Mystery of Nkuhlu's Zama shareholding

Is presidential economic adviser Professor Wiseman Nkuhlu a shareholder in Zama Resources Corporation, the company alleged to have bought favour to secure a R335-million forestry privatisation deal?

His personal assistant Jeannette Tate says: “He is not a shareholder. He was never a shareholder.” But a copy of the company share register obtained by the Mail & Guardian shows Nkuhlu was allocated five million shares.

“That’s an administrative error,” says Mlungisi Kwini, acting CEO of Zama. Kwini, brought into the company recently, said the share register was clouded by “a degree of confusion” that the Zama board was trying to clear up.
He confirmed that the Midlands Economic Equity Group, with which Nkuhlu is still associated, was a shareholder.

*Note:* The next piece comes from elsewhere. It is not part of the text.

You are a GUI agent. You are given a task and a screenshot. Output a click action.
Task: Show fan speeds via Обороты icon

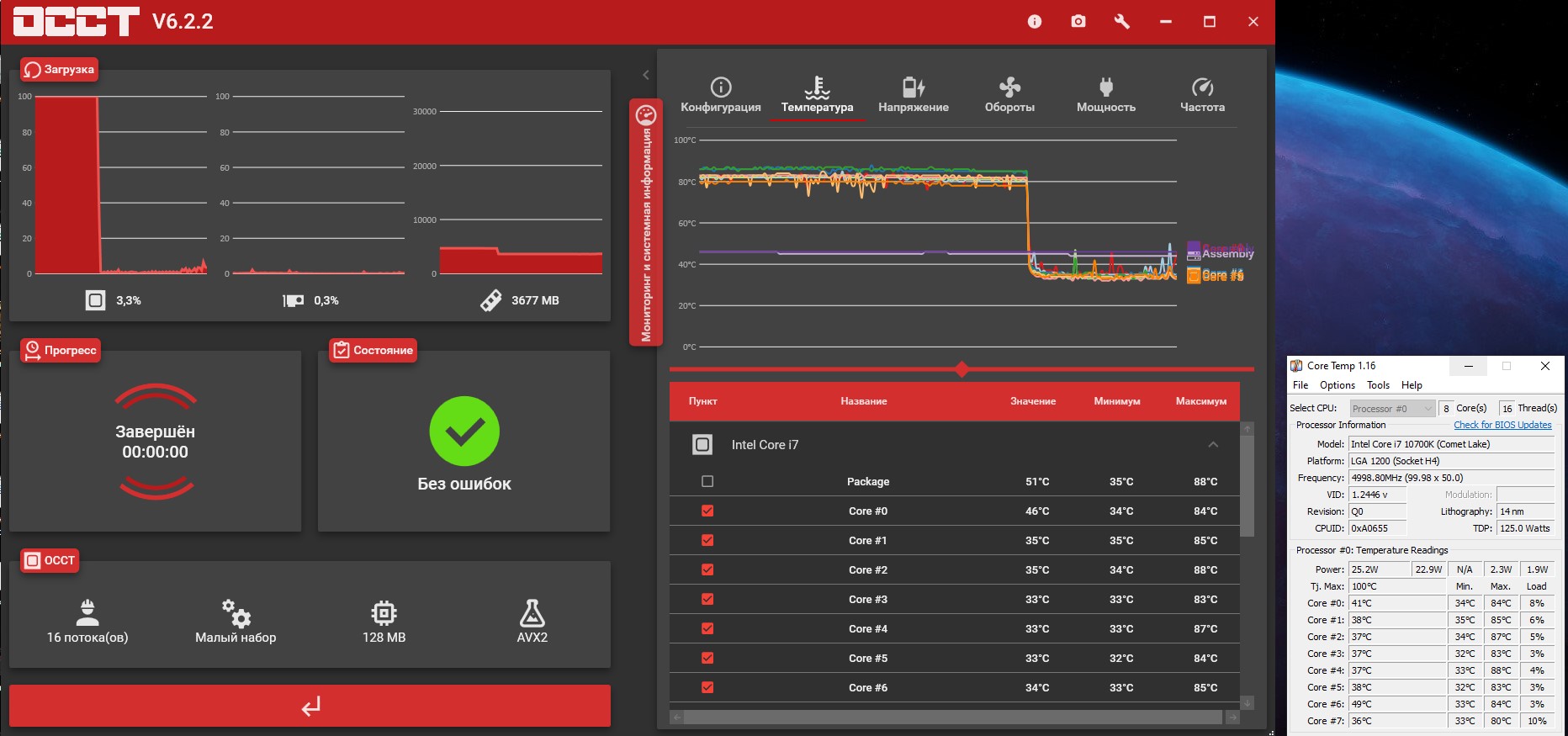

The significance of Nkuhlu’s involvement is that his nephew, Andile Nkuhlu, led the adjudication team that recommended Zama as the preferred bidder for the state’s Komatiland forestry assets. The reality or absence of such conflicts of interest is expected to be addressed soon when several inquiries into the deal disclose their findings.

Andile Nkuhlu, a chief director in the department of public enterprises, was suspended earlier this year following disclosure by the Sunday Times that he received R55 000 from Zama towards his wedding costs. The Zama board suspended CEO Mcebisi Mlonzi, who authorised the payment.

Kwini said the internal report of an investigation by auditors PriceWaterhouseCoopers had been received by the company and the board would pro-bably make a statement on Monday.

The investigation into Nkuhlu by the Public Service Commission has also been completed, it is understood, and is being reviewed by the commission’s legal adviser before being handed to Minister of Public Enterprises Jeff Radebe.

A source said the investigation had confirmed the payment to Andile Nkuhlu. It had also requested that the investigation be widened.

An investigation by the Office of the Auditor General is expected to take longer as the auditor general has been tasked with reviewing the tender and selection process.

Another consortium, Indian-based Paharpur, has been asked to extend its offer as a reserve bidder, but also faced allegations from Zama that its own bid was compromised by a meeting with former Department of Water Affairs and Forestry official Lael Bethlehem.

Bethlehem was also on the bid evaluation panel, but the department claims there was nothing improper about the meeting.